女子のリリーファンが増殖しそうな予感です。
公開直前の6月11日、
橋口監督とリリー・フランキーさんが来福(リリーさんは帰福?)されて、
合同記者会見がありましたので、そのご報告を。
―全作「ハッシュ!」から6年経っていますが、「ぐるりのこと。」の台本は長い時間をかけて書かれたのでしょうか?
橋口監督:「ハッシュ!」の後から、 “法廷画家”“夫婦のはなし”を撮りたいという構想はずっとありました。
―法廷画家にこだわった理由は?
橋口監督:編集をしながら気づいたんですが、「二十才の微熱」とこの「ぐるりのこと。」の構想はよく似ているのですが、僕は物事をじっと観察しているという視点が好きみたいですね。それで、全く映画的じゃないけれど法廷画家にこだわっていたように思います。被告のうなじがきれいだったとか、人間そのもののディテールを語るという視点がおもしろい。
―リリーさんは、実際に法廷画家を演じられて難しかったところは?
リリー:独特ですよね。法廷画家って描きたいものを描いてるわけじゃないし。色んなものを見てきた落ち着きがあって、付け焼刃じゃできないなあと。
カナオは、家に帰って「今日法廷でこんなことあったよ」なんて話すこともない。だから最初、“翔子(妻)といる自分”と“法廷にいる自分”を結びつけるのに時間がかかりましたね。
―監督から見て、役者としてのリリーさんはどうでしたか?
橋口監督:最初は本当に大丈夫かなあ(笑)と思っていましたが。1週間リハをして「大丈夫だ」と思いました。よく質問で「あの会話ってアドリブですか?」って聞かれるんですが、アドリブなわけないでしょ(笑)。映画を撮るってものすごく不自然なこと、人が書いた脚本に基づいて、大勢の人が居る前で演技をするわけですから。そこで自然に見せる、アドリブに見せるっていうのがすごい。リリーさんは、表現者として非凡なものを持っていると思います。才能としかいいようがない。木村多江さんの方がキャリアがある分、いろいろ考えられているようで「(リリーさんのように)あんな風にできない」と言われていました。ていうか本気で怒ってましたもんね。「虐待児の絵を書いてこい」と言われてカナオが怒って反発するシーンがあるんですが、リリーさんは本気で怒ってました。“演技”というのではなく、そんなひどいことを言う奴に人としてマジで向き合ってる。人間的にリリーさんに感動しましたね。そんな風にカナオでいてくれたから、受けの芝居なのにもかかわらず存在感があるんでしょう。

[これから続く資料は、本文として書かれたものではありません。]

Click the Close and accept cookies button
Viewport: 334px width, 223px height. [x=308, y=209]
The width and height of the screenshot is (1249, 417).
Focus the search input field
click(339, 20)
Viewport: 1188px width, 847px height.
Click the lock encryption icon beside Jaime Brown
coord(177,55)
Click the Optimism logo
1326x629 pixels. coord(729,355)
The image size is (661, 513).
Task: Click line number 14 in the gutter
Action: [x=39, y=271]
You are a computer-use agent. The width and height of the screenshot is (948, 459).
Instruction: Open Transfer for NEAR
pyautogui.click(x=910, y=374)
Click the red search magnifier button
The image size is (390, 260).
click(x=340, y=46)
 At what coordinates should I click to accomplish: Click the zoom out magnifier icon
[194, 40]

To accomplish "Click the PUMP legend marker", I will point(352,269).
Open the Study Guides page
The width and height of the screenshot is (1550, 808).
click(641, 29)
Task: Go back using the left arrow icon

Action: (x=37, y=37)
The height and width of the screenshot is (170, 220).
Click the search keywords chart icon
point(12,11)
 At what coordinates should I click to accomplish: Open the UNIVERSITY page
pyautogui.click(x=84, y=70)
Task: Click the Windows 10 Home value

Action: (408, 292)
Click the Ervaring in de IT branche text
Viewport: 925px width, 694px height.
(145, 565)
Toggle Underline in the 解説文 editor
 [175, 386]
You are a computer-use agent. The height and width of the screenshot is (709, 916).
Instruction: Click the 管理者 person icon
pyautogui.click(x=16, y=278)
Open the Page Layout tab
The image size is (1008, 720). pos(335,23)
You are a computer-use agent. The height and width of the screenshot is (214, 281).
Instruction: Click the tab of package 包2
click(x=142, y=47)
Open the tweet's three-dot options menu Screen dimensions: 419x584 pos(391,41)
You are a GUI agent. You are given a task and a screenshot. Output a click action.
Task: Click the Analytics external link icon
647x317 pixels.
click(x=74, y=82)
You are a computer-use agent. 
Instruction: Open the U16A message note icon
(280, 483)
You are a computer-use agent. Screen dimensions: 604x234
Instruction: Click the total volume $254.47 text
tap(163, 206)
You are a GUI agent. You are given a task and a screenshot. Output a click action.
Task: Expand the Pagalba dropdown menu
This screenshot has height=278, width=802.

―リリーさんは、出演しようと思われた決め手はなんだったのでしょうか?
リリー:橋口監督がどうやって映画を撮ってるか見たかったのが半分以上ですかね。実際に撮影が始まると、その胸をすくような仕事にウットリでした。丁寧に妥協せずにやる。おざなりになりそうなところもとことんこだわってやるというのを目の当たりにして、自分がサボってるところを改めて反省したりしましたね。